- [PROMPT]: Only certain lines below are wanted: those starting at the line containing "The width and" and ending at the line containing "Click the PUBLISH", both included, each retyped exactly.

- [DATA]:
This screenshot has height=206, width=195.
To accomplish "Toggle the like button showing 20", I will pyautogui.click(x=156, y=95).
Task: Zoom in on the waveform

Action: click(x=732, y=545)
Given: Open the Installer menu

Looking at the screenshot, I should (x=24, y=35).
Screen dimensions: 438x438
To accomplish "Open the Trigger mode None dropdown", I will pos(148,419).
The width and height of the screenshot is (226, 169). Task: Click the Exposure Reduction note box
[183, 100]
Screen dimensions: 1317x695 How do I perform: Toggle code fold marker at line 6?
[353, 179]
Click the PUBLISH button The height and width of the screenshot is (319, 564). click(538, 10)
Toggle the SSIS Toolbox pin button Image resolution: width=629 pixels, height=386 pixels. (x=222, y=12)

--

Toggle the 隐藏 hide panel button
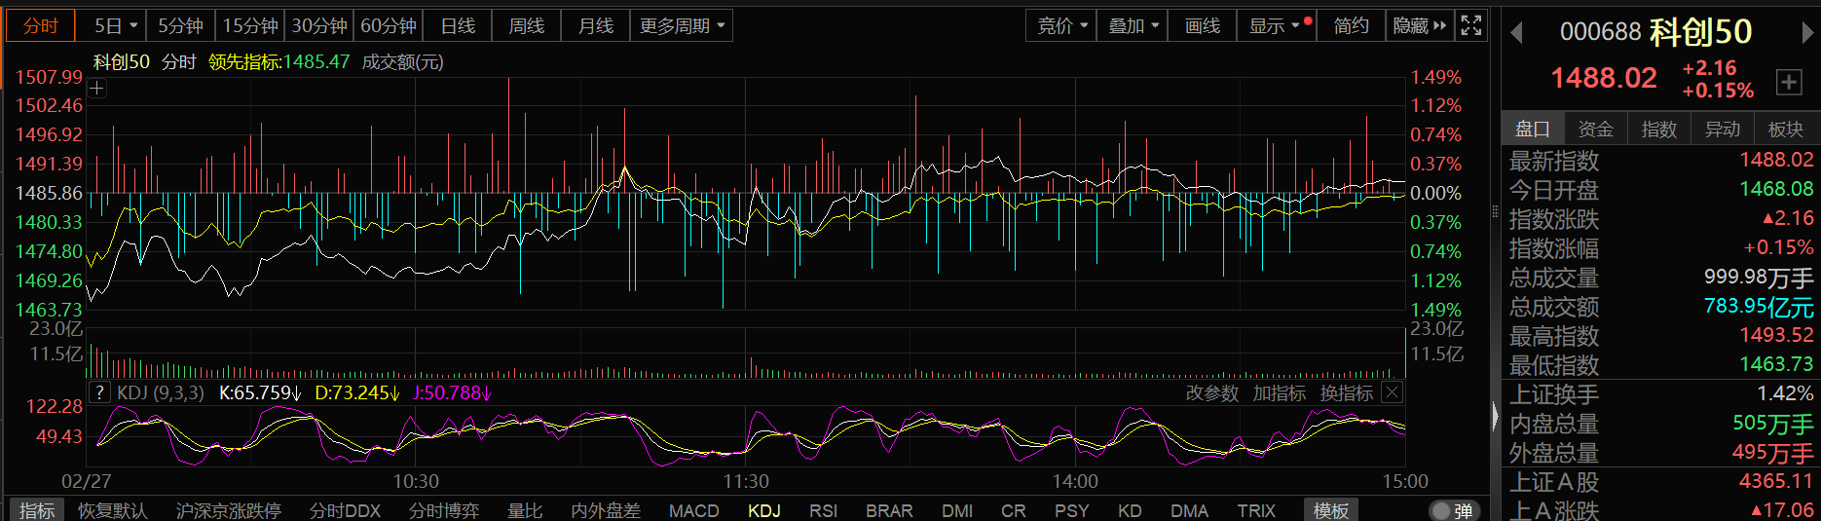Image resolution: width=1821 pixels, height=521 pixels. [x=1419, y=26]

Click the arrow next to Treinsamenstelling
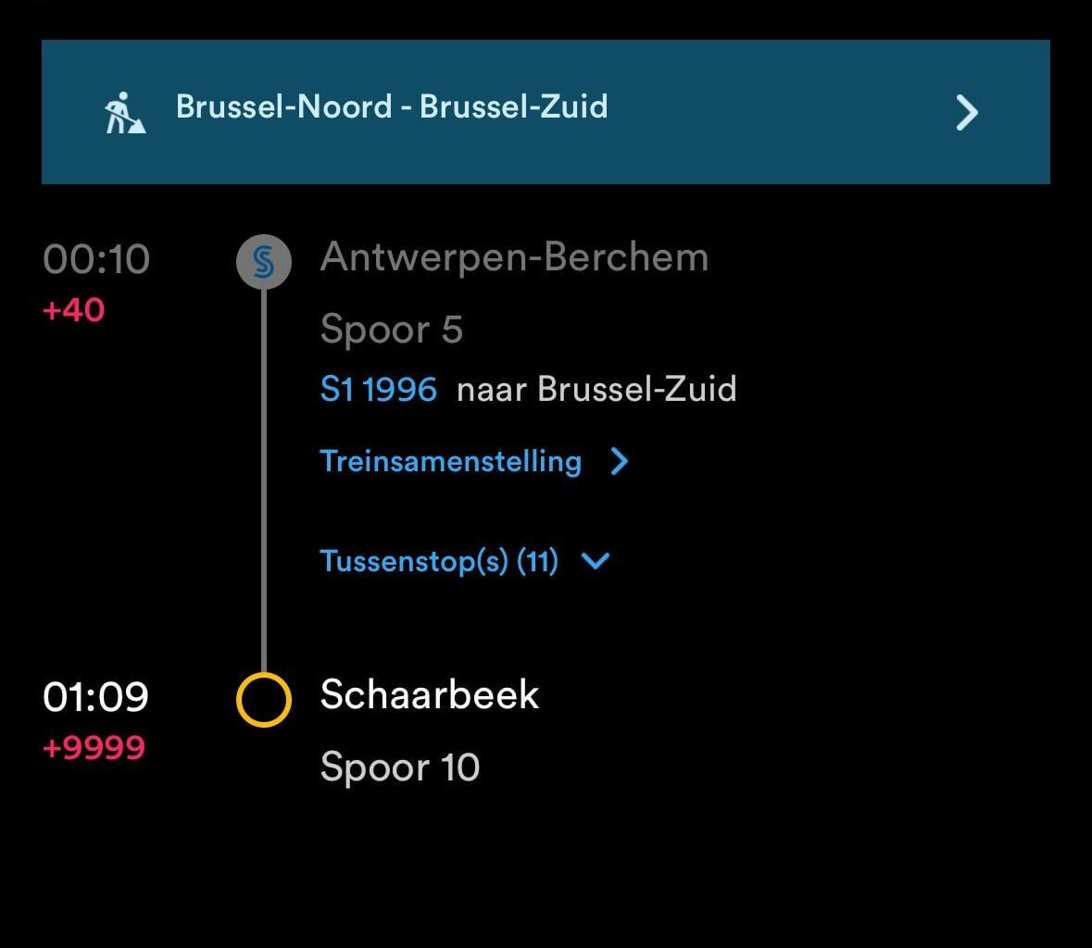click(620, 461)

- [ANSWER TO THE PROBLEM]:
The width and height of the screenshot is (226, 169). Task: Click the Exposure Reduction note box
[183, 100]
Screen dimensions: 1317x695 How do I perform: Toggle code fold marker at line 6?
[353, 179]
Click the PUBLISH button The height and width of the screenshot is (319, 564). click(538, 10)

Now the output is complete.